Shakespeare a pu garder toute sa gaieté, parce qu'il n'a fait qu'effleurer la comédie. Productions de sa jeunesse pour la plupart, ses œuvres comiques se distinguent toutes par un optimisme que rien ne déconcerte; les méchants s'y convertissent à la fin, et les malheureux y voient changer leur infortune en joie. Vive la gaieté, la jeunesse et l'amour! chante l'heureux poète, et à bas leurs ennemis! à bas les puritains, les philistins, les pédants, la raison morose, l'esprit de discipline et de morgue, les graves et lourds censeurs de la folie et du plaisir, tels qu'ils sont personnifiés dans Malvolio: ce sont les seules victimes de Shakespeare. Son esprit n'est jamais blessant ni cruel; il ne fond pas sur les ridicules pour les mettre en pièces et les dévorer à la façon d'un oiseau de proie; il rit, chante et prend son essor en plein ciel bleu, comme l'alouette. Sa gaieté est celle d'un enfant; de même que les enfants, elle s'amuse de rien. «Je supplie votre Grâce de me pardonner, dit Béatrice; je suis née pour ne dire que des folies sans conséquence:» voilà l'épigraphe qu'il faudrait mettre à tout le théâtre comique de Shakespeare.
Nulle amertume ne trouble l'innocence de ces aimables jeux. Le poète eût applaudi de bon cœur au sentiment de Sterne disant dans un de ses sermons: «Il y a bien de la différence entre ce qui est amer et ce qui est piquant, entre la malignité et la verves spirituelle. L'une est sans humanité, et c'est un talent du diable; l'autre descend du père des esprits, si pure, si inoffensive dans sa généralité, qu'elle ne fait individuellement de mal à personne; lorsqu'elle effleure un ridicule, c'est d'une touche délicate et légère; le seul coup qu'elle donne à la sottise, c'est, en passant, un coup de pinceau.»—Nulle amertume, avons-nous dit; mais prenons-y garde: ces mots ne sont-ils pas synonymes de superficiel et sans profondeur? l'arrière-goût de tout ce qui est profond, en fait de comédie, n'est-il pas toujours plus ou moins amer?
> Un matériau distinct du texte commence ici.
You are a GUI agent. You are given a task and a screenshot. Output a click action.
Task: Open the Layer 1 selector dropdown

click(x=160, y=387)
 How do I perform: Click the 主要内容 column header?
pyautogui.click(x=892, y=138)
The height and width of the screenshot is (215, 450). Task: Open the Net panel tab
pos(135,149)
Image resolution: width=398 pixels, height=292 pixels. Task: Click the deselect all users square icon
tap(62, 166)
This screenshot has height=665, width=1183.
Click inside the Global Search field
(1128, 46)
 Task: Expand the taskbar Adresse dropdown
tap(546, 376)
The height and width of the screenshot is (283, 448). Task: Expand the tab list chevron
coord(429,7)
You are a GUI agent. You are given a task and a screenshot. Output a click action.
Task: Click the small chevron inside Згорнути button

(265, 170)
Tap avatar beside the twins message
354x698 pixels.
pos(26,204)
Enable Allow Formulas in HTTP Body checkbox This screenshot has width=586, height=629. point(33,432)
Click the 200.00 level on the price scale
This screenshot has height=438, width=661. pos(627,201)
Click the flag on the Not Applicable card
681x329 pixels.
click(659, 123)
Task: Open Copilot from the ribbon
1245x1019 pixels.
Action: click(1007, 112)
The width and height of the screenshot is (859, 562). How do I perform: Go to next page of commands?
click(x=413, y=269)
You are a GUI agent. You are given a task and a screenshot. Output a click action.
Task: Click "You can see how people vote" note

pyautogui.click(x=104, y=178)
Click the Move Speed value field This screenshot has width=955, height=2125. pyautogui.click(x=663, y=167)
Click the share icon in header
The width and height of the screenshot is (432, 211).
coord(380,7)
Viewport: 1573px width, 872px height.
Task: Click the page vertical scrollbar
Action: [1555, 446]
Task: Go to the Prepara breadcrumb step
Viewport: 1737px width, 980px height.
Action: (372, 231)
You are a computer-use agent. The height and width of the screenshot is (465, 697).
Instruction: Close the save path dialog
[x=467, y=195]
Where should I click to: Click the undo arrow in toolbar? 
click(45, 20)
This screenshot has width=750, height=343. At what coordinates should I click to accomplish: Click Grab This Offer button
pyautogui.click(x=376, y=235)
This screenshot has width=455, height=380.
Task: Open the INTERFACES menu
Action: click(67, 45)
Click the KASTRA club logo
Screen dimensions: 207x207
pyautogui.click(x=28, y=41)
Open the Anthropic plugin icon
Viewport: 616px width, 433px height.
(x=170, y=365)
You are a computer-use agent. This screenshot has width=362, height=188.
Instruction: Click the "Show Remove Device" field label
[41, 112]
Henri Heine s'amusait beaucoup de la difficulté particulière qu'éprouvent les Français à goûter sincèrement les comédies de Shakespeare, à cause de leur prédilection marquée pour ce qui est raisonnable, clair, logique et substantiel en littérature:
«Ils regardent d'un air stupéfait à travers la grille dorée; ils voient se promener sous les grands arbres les chevaliers et les nobles dames, les bergers et les bergères, les fous et les sages; ils voient l'amant et sa maîtresse qui, couchés sous l'ombre fraîche, échangent de tendres propos; de temps en temps, ils aperçoivent quelque animal fabuleux: par exemple, un cerf à ramure d'argent, ou une licorne effarouchée qui sort en bondissant de dessous un bosquet et vient poser sa tête sur le sein de la belle jeune fille... Ils voient encore sortir des ruisseaux les ondines avec leur chevelure verte et leurs voiles brillants, et tout à coup la lune qui vient éclairer ce tableau... Ils entendent ensuite le chant du rossignol... Et ils secouent leurs petites têtes raisonneuses en présence de toutes ces folies incompréhensibles pour eux! C'est que les Français qui comprennent le soleil, sont incapables de comprendre la lune, et encore bien moins les sanglots délicieux et les trilles du rossignol dans son ravissement mélancolique... Ils entendent des mots connus, mais ces mots ont un tout autre sens. Ils prétendent alors que ces gens-là n'entendent rien à la passion ardente, à la grande passion, que c'est de l'esprit à la glace qu'ils se servent les uns aux autres, en guise de rafraîchissement, et non le breuvage brûlant de l'amour... Et ils ne s'aperçoivent pas que ces gens ne sont que des oiseaux déguisés qui conversent dans une langue à part, langue qu'on ne peut apprendre qu'en rêve.»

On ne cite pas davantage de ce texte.